Start free

Blog · · 6 min read

Voice memo transcription: iPhone .m4a to text in 90 seconds

How to transcribe iPhone Voice Memos accurately. The default 64 kbps AAC format, the Share Sheet workflow, and what dictation apps can't do.

Voice memo transcription: iPhone .m4a to searchable text

Voice memo transcription on iPhone takes about 90 seconds end-to-end: tap Share in the Voice Memos app, pick the upload destination, and the .m4a file is transcribed at roughly 6× realtime — a 10-minute memo completes in under 2 minutes. Accuracy lands around ~92% on clear single-speaker dictation recorded in a quiet room, which is what iPhone Voice Memos is built for. Noisy rooms and the default 64 kbps AAC compression are the two things that drag accuracy down.

What format does iPhone Voice Memos record?

Apple's Voice Memos app records to .m4a — an MP4 container holding AAC audio at 64 kbps mono, 44.1 kHz. That's the default. If you toggle Lossless in Settings → Voice Memos → Audio Quality, it switches to ALAC (Apple Lossless) at the same sample rate, producing files roughly 10× larger.

For transcription purposes, the default 64 kbps AAC is borderline. On clear dictation — phone held 15-30 cm from your mouth, quiet room, one speaker — it transcribes at ~92% accuracy, the same plateau as a 128 kbps podcast MP3. The format isn't the bottleneck there; the room is.

Where 64 kbps starts to show its seams: meetings recorded across a table, voice memos captured in a car or café, anything with two people talking. AAC compression smooths out low-level detail, which is exactly the detail a transcription model needs to separate speech from background noise.

The 90-second workflow

The fastest path from recording to searchable text, on iPhone alone:

  1. Open Voice Memos. Long-press the recording you want to transcribe.
  2. Tap Share. The iOS Share Sheet opens.
  3. Pick your browser, paste the Transcription.Solutions upload page, and drop the file. Or use any "Open in..." app that accepts .m4a.
  4. Wait 1-2 minutes for a 10-minute memo. The transcript appears with timestamps, plus a searchable text export in DOCX, SRT, VTT, TXT, or JSON.

If you'd rather work on a laptop — which most people editing long-form audio prefer — AirDrop the .m4a from your iPhone to your Mac. The file lands in Downloads. Drag it into the browser dropzone. Same result, slightly more screen real estate for cleaning up the transcript.

A third option: enable iCloud sync in Voice Memos and the recording shows up on your Mac inside the desktop Voice Memos app within a minute. Right-click → Show in Finder → drag to browser.

Try it on your audio

Start free →

30 minutes a month, no card.

How accurate is voice memo transcription?

For a single speaker dictating in a quiet room at 64 kbps AAC, accuracy lands around ~92% — roughly 1 word in 12 will need a fix. That's good enough for note-taking, draft blog posts, journaling, captured-thought-to-text workflows where you read the transcript anyway.

Here's how the same model performs across realistic voice memo scenarios:

ScenarioApproximate accuracy
Quiet room, phone close, single speaker~92%
Car interior, hands-free~85-88%
Café or restaurant background~80-85%
Two people across a table~85% (plus diarization needed)

(JOBS):
1) Say whether each statement agrees with the voice memo transcription article: (a) turning on Lossless makes recordings roughly ten times larger; (b) a 10-minute memo takes more than five minutes to transcribe; (c) by default, Voice Memos records AAC audio at 128 kbps. For each, answer yes or no and quote the words from the article that decide it.
2) Reproduce the stretch of the voice memo transcription article from "A third option: enable" through "voice memo transcription?".
3) Write the next part of the voice memo transcription article, picking up after its last line.

(RECORDED DATA):
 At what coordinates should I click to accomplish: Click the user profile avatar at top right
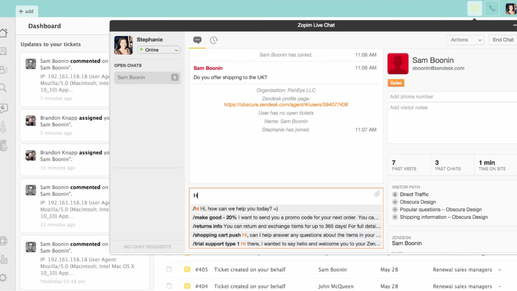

(TASK ANSWERS):
1)
(a) Yes: "producing files roughly 10× larger"
(b) No: "a 10-minute memo completes in under 2 minutes"
(c) No: "AAC audio at 64 kbps mono, 44.1 kHz"

2)
A third option: enable iCloud sync in Voice Memos and the recording shows up on your Mac inside the desktop Voice Memos app within a minute. Right-click → Show in Finder → drag to browser.

Try it on your audio

Start free →

30 minutes a month, no card.

How accurate is voice memo transcription?

3)
Conference room speakerphone~82-88%

The format matters less than people assume. A 64 kbps AAC of a quiet dictation will transcribe better than a 320 kbps MP3 of a noisy café. Bitrate doesn't fix room acoustics — only the microphone and the room do.

When voice memos have two people

The Voice Memos app records mono. If you put the iPhone between two people on a table, both voices land in the same channel. Speaker diarization — the model that separates "who said what" — runs automatically on mono files using pyannote 3.1, and labels turns as speaker_0, speaker_1, and so on. You rename them in the dashboard by clicking the speaker chip.

Diarization on mono table recordings is the hardest case for any transcription system. Two voices similar in pitch, both in the same channel, with overlapping turns — expect occasional speaker swaps. For interviews where attribution matters, two phones recording separately and uploaded as two files gives cleaner results than one phone in the middle.

Why iPhone's built-in dictation isn't a substitute

iOS has Live Transcription in the Voice Memos app (iOS 18+) and system-wide dictation. They're convenient for short notes. They are not a substitute for a transcription tool once your recording is longer than about 5 minutes or has any of the following:

  • More than one speaker. Apple's transcription is single-voice; there's no speaker label, no way to filter to one person's turns.
  • Need for exports. Apple's transcript stays inside the Voice Memos app. There's no DOCX, no SRT, no JSON, no API. Copy-paste is the only export.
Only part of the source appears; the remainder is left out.